Sólo conozco, fuera de mí, a un lector constante de bibliografías: José Luis Díaz Granados. Con él compartimos esta afición a la lectura del “estudio, descripción y clasificación de documentos”. Una buena bibliografía puede convertirse en un mapa infinito. Uno que se multiplica hasta el vértigo. Lanza y abre un mundo al “curioso lector”. Es, lo más parecido que existe, a un reto. Un bibliógrafo, fuera de ser un investigador y sistematizador, puede ser también un narrador o un ensayista. Una buena bibliografía debe y puede leerse como una invitación a la lectura.
No recuerdo cuál fue la primera bibliografía con la que me topé. Debió ser, con toda seguridad, en alguna de las enciclopedias que consultaba en mi casa y en la biblioteca del colegio. Mi mamá nos compró tomo a tomo, a mi hermano y a mí, la Lexis 22. Esa enciclopedia roja que, mes a mes, iba llevando a las casas el primer librero que conocí. El del Círculo de Lectores. De las del colegio recuerdo a la Larousse, la Salvat, la Quillet, la Espasa Calpe. Debió ser en una de ellas donde encontré, al final de la definición de alguna palabra o artículo, unas referencias en una letra muy pequeñita, como si no quisieran ser vistas más que por un lector curioso. Alguien que supiera qué hacer con ellas.

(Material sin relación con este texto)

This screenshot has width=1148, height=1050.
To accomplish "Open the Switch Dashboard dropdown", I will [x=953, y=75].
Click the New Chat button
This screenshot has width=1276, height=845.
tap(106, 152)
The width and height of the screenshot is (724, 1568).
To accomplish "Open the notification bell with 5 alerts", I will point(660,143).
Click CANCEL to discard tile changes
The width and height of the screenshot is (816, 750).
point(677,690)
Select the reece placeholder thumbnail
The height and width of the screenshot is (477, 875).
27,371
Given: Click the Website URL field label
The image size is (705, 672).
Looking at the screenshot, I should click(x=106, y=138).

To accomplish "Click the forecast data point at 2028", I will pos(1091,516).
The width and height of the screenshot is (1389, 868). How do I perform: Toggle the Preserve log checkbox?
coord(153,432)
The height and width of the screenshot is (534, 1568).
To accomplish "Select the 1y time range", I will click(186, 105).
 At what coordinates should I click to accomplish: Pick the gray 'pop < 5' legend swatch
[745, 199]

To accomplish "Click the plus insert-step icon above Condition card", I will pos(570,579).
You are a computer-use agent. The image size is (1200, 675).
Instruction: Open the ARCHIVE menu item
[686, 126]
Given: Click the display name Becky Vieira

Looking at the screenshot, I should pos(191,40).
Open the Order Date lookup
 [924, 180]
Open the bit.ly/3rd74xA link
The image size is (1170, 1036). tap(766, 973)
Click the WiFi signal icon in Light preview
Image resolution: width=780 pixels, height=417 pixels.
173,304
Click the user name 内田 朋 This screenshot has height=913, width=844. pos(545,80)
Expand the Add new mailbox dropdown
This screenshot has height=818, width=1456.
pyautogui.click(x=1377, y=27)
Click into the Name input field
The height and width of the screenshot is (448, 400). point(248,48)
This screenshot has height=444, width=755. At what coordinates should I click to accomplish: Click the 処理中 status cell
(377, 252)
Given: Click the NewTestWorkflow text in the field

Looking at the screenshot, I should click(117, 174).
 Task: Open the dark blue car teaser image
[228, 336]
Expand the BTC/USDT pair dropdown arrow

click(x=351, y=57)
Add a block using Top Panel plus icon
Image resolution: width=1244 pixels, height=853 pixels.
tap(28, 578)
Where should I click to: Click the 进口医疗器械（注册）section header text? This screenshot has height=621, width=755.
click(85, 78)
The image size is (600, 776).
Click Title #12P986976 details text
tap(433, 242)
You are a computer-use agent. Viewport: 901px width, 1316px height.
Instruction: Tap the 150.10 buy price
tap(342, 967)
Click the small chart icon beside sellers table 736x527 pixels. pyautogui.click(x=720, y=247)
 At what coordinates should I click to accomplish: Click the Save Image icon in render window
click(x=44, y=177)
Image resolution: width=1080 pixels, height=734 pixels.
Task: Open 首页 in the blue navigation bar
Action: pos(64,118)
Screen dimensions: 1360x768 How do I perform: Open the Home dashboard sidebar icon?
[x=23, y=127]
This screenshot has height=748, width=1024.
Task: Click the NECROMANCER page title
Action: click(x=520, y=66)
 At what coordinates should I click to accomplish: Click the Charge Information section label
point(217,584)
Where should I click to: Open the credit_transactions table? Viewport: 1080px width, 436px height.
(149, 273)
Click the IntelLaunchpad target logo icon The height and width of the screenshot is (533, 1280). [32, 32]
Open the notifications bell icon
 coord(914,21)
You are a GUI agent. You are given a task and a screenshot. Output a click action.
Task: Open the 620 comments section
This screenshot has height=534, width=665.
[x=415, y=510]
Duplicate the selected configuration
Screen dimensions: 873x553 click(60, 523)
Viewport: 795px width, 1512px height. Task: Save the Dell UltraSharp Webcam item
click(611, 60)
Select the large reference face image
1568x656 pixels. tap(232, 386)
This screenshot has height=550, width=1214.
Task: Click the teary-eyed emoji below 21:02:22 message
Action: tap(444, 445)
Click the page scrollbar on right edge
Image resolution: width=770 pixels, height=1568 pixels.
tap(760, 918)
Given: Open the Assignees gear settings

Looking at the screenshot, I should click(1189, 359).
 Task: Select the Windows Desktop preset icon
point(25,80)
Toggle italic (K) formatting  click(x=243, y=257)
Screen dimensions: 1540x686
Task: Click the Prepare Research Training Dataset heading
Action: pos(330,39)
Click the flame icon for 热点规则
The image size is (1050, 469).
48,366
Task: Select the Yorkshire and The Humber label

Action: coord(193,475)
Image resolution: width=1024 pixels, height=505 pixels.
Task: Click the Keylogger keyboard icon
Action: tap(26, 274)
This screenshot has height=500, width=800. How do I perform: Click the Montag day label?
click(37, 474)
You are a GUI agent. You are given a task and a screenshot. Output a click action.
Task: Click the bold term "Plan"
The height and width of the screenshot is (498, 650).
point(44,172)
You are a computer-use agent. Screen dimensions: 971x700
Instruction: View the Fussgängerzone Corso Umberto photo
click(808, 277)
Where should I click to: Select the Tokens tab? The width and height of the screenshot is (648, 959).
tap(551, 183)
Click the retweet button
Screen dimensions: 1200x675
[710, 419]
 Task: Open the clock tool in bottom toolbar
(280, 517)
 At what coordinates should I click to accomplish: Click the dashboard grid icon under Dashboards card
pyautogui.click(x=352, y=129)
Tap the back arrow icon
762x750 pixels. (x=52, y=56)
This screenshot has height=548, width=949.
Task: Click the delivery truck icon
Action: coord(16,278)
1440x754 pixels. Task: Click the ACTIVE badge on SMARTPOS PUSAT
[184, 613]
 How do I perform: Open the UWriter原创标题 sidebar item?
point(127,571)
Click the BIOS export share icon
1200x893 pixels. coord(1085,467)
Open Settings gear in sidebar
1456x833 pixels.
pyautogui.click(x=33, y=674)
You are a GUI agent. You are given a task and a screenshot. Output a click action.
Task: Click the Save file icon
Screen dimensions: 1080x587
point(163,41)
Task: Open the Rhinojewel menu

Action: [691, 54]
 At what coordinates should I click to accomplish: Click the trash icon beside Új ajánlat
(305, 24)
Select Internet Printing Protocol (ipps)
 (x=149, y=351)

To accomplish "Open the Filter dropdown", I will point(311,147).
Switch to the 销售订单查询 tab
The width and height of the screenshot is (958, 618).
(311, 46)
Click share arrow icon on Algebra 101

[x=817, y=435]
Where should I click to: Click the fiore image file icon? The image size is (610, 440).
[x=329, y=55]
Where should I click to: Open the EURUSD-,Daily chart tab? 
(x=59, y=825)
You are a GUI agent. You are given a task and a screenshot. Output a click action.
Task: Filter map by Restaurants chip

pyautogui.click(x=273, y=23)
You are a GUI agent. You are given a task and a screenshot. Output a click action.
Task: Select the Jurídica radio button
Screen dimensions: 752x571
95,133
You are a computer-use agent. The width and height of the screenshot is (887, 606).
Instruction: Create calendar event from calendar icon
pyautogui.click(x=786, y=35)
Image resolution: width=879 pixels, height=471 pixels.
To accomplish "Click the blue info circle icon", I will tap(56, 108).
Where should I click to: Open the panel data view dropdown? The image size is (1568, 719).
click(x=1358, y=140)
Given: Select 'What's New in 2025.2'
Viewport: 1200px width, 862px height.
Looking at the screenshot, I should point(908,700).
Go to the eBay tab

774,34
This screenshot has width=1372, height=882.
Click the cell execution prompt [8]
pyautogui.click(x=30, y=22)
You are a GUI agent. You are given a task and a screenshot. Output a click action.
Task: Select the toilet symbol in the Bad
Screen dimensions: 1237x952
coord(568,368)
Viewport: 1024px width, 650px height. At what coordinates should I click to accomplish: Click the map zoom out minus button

A las bibliografías que fueron abriéndome los ojos al mundo de la “imagen y posibilidad” se le agregaron, faltaba más, las fichas bibliográficas de los ficheros, esos muebles heroicos que atesoraban en unas tarjetas blancas, primorosamente ordenadas y manoseadas, las diferentes fuentes que se podían consultar cuando se sabía qué buscar. Aunque, debo ser honesto, para mí era fascinante no saberlo. Ir a una letra e irlas pasando, una a una o de a montones, hasta que por algún motivo me detenía. “Es caprichoso el azar”, dice la canción de Joan Manuel Serrat interpretada por Vionaika. Un autor, un título, una referencia saltaba como un conejo. Y no quedaba más remedio que seguirlo.
La vida me dio el privilegio inmenso de conocer a una bibliógrafa mítica: la cubana Araceli García Carranza, jefa de investigaciones de la Biblioteca Nacional José Martí. Una mujer sabia y elegante, humilde y sencilla, recia y eficaz. Con un rigor, curiosidad y paciencia infinita elaboró y escribió libros y catálogos que facilitan las dudas y curiosidades; además de ser una invitación a la lectura compartida. Me sumerjo en ellas con la certeza de que, hasta lo que no estoy buscando, va a aparecer.
Hoy, 3 de febrero de 2026, me enteré de que falleció en La Habana. Este texto lo había empezado a escribir hace días. Hacía parte de otra crónica. Michelle Rincón, quién me ayuda a ver lo que ya no veo, me dijo: “Es otra crónica. Déjala aparte”.
Y sí, era otra crónica: esta que escribo para homenajear y no olvidar a Araceli García Carranza, quien nunca dejó de ser útil, ejerciendo uno de los oficios más humildes y necesarios: bibliógrafa. Esa que nos facilita sin pretenderlo el camino. Con la sencillez del que sólo quiere dar una mano para entregar un testimonio.